#### What is needed
Return every line unchanged, from the line containing "How do I perform: Switch to the Top tab?" down to the line containing "pos(55,261)", including both of those lines.

#### The records
>>>

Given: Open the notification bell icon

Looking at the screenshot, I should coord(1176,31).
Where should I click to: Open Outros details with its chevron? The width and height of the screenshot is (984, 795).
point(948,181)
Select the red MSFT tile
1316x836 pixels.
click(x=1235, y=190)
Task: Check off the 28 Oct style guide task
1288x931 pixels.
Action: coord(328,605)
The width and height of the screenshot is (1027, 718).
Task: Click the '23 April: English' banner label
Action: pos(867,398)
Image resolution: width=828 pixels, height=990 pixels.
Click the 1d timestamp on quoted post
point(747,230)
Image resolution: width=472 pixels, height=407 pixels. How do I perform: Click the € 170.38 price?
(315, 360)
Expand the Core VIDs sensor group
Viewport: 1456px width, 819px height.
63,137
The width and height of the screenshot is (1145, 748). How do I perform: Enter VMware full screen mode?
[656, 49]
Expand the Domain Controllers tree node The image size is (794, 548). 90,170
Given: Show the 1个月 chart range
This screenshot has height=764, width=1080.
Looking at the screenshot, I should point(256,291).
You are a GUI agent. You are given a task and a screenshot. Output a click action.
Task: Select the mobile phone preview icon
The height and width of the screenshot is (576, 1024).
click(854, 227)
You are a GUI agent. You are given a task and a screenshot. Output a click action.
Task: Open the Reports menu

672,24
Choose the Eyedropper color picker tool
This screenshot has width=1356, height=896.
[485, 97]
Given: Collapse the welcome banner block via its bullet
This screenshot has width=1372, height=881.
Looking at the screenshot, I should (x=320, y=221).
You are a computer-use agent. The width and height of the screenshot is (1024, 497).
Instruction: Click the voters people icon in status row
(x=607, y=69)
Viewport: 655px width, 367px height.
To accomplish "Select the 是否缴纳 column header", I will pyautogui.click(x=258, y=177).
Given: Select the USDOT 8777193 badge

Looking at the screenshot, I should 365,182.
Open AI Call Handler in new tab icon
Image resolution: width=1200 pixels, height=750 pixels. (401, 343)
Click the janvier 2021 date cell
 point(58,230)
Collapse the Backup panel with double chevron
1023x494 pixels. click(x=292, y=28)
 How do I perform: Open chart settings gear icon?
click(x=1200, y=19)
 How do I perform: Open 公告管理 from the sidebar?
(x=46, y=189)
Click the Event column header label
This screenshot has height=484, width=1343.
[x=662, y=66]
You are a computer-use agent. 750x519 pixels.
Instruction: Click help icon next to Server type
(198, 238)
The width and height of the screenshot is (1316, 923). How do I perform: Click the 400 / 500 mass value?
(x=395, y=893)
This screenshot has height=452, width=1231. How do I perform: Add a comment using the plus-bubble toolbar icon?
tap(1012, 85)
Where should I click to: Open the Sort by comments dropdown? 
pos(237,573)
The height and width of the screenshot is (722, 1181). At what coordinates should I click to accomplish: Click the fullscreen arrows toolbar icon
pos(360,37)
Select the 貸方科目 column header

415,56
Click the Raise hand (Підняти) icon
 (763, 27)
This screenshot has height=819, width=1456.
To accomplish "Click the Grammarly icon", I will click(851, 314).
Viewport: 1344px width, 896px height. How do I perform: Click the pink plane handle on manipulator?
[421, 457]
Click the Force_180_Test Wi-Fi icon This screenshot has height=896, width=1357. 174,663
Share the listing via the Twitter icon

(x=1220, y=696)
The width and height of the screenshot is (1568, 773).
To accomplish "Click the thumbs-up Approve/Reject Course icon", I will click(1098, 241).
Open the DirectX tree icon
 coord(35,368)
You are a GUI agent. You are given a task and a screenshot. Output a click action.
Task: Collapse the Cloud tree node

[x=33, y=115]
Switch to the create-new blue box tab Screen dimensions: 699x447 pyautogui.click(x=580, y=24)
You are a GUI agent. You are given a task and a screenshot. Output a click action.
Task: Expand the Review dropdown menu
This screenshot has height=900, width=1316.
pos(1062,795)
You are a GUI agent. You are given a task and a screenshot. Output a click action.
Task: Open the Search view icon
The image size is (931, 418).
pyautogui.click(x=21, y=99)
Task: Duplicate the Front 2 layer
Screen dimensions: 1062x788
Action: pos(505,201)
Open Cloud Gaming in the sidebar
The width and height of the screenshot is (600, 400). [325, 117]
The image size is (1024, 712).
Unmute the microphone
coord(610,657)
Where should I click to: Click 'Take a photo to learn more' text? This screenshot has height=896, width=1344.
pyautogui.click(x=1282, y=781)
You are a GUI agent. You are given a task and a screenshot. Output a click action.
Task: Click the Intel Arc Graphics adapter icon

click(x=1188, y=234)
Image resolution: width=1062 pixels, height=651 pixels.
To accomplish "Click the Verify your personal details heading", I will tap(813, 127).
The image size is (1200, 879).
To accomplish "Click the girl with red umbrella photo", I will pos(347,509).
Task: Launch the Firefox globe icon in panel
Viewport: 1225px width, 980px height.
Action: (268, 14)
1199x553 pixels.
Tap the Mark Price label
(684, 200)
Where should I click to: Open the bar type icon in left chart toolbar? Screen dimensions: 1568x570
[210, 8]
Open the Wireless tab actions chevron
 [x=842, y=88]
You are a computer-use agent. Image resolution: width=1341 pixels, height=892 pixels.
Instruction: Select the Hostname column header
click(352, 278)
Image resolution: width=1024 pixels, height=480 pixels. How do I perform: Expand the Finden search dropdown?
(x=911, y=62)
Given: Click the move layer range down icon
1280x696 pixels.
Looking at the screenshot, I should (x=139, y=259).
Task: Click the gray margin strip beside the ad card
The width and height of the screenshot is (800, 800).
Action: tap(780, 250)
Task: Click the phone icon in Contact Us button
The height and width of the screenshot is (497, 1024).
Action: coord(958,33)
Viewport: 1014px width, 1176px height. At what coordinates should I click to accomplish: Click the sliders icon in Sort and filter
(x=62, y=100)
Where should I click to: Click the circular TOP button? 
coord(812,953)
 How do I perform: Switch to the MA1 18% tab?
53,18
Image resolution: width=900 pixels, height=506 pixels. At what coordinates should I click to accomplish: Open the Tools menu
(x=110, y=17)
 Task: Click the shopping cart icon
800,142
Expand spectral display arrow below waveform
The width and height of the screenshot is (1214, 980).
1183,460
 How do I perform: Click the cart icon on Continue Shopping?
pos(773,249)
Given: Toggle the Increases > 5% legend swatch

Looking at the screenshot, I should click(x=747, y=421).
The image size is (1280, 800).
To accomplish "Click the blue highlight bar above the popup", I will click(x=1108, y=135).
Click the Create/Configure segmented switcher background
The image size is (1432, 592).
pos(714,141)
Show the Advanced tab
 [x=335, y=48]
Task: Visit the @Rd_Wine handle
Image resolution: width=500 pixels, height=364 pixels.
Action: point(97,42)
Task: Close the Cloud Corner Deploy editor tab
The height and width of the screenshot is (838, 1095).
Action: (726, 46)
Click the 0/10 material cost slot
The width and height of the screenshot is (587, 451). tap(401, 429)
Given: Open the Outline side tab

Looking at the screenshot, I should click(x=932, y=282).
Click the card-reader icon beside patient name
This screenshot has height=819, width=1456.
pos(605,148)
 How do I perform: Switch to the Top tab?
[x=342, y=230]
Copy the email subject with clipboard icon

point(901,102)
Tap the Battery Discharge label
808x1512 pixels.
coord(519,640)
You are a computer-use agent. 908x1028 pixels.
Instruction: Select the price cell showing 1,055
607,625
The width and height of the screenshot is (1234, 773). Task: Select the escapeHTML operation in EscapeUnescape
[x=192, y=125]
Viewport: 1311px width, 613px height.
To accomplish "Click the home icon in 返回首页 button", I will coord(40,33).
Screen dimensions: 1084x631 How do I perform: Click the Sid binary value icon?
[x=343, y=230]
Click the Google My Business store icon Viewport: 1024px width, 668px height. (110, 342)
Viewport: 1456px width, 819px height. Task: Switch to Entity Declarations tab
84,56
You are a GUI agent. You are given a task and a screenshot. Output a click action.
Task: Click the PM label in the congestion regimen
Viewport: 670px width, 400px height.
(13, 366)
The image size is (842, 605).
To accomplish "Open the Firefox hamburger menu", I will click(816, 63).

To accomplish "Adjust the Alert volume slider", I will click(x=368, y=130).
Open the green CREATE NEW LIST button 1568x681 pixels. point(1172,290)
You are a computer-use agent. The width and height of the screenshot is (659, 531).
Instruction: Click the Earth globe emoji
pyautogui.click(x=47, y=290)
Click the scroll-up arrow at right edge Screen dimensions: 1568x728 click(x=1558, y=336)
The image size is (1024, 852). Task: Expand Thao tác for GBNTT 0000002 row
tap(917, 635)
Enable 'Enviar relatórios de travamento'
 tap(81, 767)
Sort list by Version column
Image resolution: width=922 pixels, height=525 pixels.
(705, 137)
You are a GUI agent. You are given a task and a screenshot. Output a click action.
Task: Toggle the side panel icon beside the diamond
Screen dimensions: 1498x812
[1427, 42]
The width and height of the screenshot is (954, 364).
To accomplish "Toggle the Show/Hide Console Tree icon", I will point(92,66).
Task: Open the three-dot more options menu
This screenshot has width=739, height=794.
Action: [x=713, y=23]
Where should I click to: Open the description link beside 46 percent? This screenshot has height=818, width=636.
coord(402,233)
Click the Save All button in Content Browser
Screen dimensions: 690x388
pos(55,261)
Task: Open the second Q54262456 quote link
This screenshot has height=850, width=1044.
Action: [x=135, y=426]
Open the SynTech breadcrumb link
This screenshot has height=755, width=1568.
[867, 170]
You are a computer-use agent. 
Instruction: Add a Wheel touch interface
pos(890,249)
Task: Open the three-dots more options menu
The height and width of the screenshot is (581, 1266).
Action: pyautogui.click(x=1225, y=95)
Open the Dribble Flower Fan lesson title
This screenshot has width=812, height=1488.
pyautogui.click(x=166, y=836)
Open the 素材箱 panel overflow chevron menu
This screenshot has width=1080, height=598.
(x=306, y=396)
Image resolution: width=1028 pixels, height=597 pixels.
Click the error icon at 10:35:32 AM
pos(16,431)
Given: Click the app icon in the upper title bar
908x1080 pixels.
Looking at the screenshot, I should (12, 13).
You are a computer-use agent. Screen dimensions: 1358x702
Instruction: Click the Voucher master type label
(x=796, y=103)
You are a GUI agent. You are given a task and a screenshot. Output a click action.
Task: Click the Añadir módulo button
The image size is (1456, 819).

<<<

#### Reply
 How do I perform: Switch to the Top tab?
[x=342, y=230]
Copy the email subject with clipboard icon

point(901,102)
Tap the Battery Discharge label
808x1512 pixels.
coord(519,640)
You are a computer-use agent. 908x1028 pixels.
Instruction: Select the price cell showing 1,055
607,625
The width and height of the screenshot is (1234, 773). Task: Select the escapeHTML operation in EscapeUnescape
[x=192, y=125]
Viewport: 1311px width, 613px height.
To accomplish "Click the home icon in 返回首页 button", I will coord(40,33).
Screen dimensions: 1084x631 How do I perform: Click the Sid binary value icon?
[x=343, y=230]
Click the Google My Business store icon Viewport: 1024px width, 668px height. (110, 342)
Viewport: 1456px width, 819px height. Task: Switch to Entity Declarations tab
84,56
You are a GUI agent. You are given a task and a screenshot. Output a click action.
Task: Click the PM label in the congestion regimen
Viewport: 670px width, 400px height.
(13, 366)
The image size is (842, 605).
To accomplish "Open the Firefox hamburger menu", I will click(816, 63).

To accomplish "Adjust the Alert volume slider", I will click(x=368, y=130).
Open the green CREATE NEW LIST button 1568x681 pixels. point(1172,290)
You are a computer-use agent. The width and height of the screenshot is (659, 531).
Instruction: Click the Earth globe emoji
pyautogui.click(x=47, y=290)
Click the scroll-up arrow at right edge Screen dimensions: 1568x728 click(x=1558, y=336)
The image size is (1024, 852). Task: Expand Thao tác for GBNTT 0000002 row
tap(917, 635)
Enable 'Enviar relatórios de travamento'
 tap(81, 767)
Sort list by Version column
Image resolution: width=922 pixels, height=525 pixels.
(705, 137)
You are a GUI agent. You are given a task and a screenshot. Output a click action.
Task: Toggle the side panel icon beside the diamond
Screen dimensions: 1498x812
[1427, 42]
The width and height of the screenshot is (954, 364).
To accomplish "Toggle the Show/Hide Console Tree icon", I will point(92,66).
Task: Open the three-dot more options menu
This screenshot has width=739, height=794.
Action: [x=713, y=23]
Where should I click to: Open the description link beside 46 percent? This screenshot has height=818, width=636.
coord(402,233)
Click the Save All button in Content Browser
Screen dimensions: 690x388
pos(55,261)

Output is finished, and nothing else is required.